Task brief:
Using the data that follows, report how many lines include "green"; output no other text.

⟨

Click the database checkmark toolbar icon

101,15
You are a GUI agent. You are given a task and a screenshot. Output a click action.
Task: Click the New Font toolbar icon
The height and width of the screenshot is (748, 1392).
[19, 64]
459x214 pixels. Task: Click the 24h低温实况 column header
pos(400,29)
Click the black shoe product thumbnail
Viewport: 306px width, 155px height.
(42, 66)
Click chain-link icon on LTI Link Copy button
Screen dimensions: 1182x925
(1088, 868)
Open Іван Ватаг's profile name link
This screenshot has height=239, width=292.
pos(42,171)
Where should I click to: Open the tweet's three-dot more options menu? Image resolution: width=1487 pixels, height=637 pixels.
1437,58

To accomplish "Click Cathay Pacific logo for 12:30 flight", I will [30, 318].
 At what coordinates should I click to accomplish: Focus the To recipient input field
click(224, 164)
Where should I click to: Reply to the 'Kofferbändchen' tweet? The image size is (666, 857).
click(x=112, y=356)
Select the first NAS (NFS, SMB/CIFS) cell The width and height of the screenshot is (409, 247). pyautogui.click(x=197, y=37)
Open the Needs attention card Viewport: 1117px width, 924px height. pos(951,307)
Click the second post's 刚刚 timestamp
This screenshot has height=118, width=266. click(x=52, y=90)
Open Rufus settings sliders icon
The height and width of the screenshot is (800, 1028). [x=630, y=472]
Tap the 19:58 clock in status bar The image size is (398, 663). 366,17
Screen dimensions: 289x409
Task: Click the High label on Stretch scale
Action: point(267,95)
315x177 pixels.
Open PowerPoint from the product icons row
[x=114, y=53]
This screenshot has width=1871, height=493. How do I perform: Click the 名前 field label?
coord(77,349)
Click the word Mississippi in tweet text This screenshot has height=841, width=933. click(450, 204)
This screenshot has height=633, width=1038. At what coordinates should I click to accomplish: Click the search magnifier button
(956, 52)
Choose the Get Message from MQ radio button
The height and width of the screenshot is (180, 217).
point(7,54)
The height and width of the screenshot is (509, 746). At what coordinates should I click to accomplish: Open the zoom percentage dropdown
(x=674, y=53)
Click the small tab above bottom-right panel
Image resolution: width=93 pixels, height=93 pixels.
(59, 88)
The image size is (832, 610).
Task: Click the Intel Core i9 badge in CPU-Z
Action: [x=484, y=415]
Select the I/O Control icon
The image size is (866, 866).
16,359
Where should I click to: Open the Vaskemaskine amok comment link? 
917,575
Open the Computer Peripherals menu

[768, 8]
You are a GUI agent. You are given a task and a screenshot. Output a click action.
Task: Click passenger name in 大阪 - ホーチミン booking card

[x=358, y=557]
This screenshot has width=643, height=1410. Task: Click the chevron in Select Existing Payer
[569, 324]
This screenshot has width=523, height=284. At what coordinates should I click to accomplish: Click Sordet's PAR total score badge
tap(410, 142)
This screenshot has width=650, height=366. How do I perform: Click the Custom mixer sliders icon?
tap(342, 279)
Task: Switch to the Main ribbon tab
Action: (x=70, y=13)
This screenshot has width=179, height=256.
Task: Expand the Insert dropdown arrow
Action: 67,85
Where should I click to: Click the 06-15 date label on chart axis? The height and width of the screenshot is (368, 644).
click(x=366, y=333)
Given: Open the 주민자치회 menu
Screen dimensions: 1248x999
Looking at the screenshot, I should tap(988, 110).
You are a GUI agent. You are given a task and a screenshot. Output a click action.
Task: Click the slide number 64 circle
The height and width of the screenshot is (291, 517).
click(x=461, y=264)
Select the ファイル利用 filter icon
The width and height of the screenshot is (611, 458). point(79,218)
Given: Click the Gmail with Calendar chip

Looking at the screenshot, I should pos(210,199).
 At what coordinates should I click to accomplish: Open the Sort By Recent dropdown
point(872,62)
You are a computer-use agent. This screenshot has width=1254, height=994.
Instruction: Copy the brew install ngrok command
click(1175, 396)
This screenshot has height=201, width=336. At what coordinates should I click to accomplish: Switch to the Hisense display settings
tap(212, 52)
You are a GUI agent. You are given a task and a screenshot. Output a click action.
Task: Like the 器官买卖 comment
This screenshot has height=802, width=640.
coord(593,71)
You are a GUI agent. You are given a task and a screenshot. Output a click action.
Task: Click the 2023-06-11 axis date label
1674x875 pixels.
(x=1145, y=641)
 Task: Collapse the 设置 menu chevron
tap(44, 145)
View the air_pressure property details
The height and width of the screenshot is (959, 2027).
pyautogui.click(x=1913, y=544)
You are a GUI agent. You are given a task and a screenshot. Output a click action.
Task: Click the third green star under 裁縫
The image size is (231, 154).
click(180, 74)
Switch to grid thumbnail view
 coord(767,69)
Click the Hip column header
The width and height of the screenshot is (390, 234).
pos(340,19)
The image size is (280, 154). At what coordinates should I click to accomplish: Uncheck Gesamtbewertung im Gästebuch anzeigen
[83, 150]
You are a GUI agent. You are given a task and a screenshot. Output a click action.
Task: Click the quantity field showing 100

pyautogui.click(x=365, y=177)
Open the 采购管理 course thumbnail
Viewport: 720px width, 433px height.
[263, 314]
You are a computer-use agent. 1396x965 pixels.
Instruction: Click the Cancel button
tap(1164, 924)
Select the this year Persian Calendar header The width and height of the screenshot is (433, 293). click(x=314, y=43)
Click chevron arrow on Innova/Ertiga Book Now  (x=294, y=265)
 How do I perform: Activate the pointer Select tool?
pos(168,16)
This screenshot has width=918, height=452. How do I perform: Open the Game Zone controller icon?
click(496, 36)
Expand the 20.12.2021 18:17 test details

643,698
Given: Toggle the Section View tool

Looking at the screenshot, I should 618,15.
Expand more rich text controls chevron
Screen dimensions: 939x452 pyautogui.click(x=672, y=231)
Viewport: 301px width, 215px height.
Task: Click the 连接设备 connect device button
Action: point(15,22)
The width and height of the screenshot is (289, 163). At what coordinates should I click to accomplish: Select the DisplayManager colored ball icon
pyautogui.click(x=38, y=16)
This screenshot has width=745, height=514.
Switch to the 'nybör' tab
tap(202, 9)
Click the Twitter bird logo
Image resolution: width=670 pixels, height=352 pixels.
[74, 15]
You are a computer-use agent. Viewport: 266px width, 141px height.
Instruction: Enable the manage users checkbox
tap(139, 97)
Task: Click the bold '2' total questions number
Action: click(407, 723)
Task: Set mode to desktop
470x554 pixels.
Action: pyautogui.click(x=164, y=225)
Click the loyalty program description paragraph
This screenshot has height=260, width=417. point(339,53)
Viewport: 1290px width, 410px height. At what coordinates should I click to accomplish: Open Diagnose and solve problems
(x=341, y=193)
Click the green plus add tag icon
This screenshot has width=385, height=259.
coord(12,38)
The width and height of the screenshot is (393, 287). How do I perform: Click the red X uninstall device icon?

⟩

Finished exercise:
2